Oh my goodness, I can’t believe this has started already. Well, let’s hope if I write this all down this will help me some day or maybe help someone else or maybe give me something to laugh at or reflect upon later down the road. I have been giddy and anxious all day. Excited a lot that wow! I registered. I am really going to do it. Nervous, but not really about failing. I am honestly not worried about that. I’m just worried about working through all the anxiety between now and then. And you want to hear something even more idiotic. I’m not really nervous about the marathon. For whatever reason that one is not intimidating me, but the half marathon is. You see, I do not like crowds, I do not like massages, I do not like people invading my personal space and this race I suspect will be much more crowded than the marathon. I also do not like doing things by myself. The by myself thing I relate to having an identical twin. It took me a long time and I (well actually both my sister and I) have problems with doing things alone. Of course, not sure how that works in with the crowds fear, but anyhow, it’s my phobia. The half marathon has a full marathon, a 5K and a 10K so I suspect there will be a decent amount of crowds. Now, here’s where the fear comes in. I am sitting here worried about not doing well on the half marathon and that throwing off my confidence for the full one. Or two, chickening out of the half marathon and that throwing me off for the full one. Three, making excuses not to do that one since I know I have the full marathon to fall back on. Now see, all of that is ridiculous, but here it is running through my mind just the same.
And while I am on the topic of ridiculous let’s cover hydration. I am still trying to figure out what I want to use for a hydration system. I bought one of those fuel belts and didn’t like all those bottles jostling around every where. I was doing loops so that I could just keep water bottles at the end of my drive, but that’s not really working for me real well either. I honestly don’t like to drink any more water than I have to while I am running because um, I’ve had six kids and my bladder does not work real well. That being said, no way am I going to train for a full marathon without water. I can do 10 miles without it, but it is still really cool here and I am not sweating very much. So I am thinking of getting one of those Camelbaks, but I am sitting here worried about people staring at me while I run. Now what the heck is wrong with me on that one? Who the heck cares if people stare at me right? But there you go, another irrational fear. Well, I’m going to try to tackle this one today and order me one of those Camelbaks. Hopefully I can find one in pink so I can be cool.
First off, CONGRATULATIONS!! Registering is such a huge step! You ARE going to do this!!! Woo Hoo!!
As for your fears? I think those would be my same fears. I know physically training for it would be well thought through and I would be prepared physically. It’s mentally. (I don’t do well alone either, and I was an only child for 7 years before my kid sister came along…)
I have the same fear with those camelbaks too! *lol* (Although when I start running; I’m buying one anyway…) I think they are the best option.
Glad to know I’m not the only weird one with strange fears.

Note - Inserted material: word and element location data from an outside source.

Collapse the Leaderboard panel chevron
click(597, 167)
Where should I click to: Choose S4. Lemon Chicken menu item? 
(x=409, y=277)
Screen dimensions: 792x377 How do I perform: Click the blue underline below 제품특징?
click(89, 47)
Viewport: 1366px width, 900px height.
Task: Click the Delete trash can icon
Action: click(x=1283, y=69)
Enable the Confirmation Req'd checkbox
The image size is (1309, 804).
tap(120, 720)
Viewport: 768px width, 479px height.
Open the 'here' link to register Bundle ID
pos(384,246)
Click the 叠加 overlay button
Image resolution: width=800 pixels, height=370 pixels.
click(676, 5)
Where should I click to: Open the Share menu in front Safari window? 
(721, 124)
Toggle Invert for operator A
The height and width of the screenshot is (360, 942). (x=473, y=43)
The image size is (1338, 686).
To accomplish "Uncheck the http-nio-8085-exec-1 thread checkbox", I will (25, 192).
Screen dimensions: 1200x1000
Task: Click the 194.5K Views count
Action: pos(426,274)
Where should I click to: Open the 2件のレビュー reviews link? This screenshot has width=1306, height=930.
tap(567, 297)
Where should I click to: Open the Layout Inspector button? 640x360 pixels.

Good for you for registering for a marathon, that is excellent. I too don’t like crowds and have to keep my anxiety in check with things like that. But looking in from the outside you seem like a very determined person that can accomplish anything you set your mind to so I am sure you will be able to get your mind around it and do great.
I like to tell myself that. Even if I am not as determined as I like to say I am, then at least by saying it I reinforce it in my brain.
I think a camelback makes the most sense. I don’t understand why anybody would stare at you because of it.
I did say it was an irrational fear. I do realize it’s not a rational thought, but that doesn’t stop me from having them. I ordered one yesterday, so that one was easy to get over.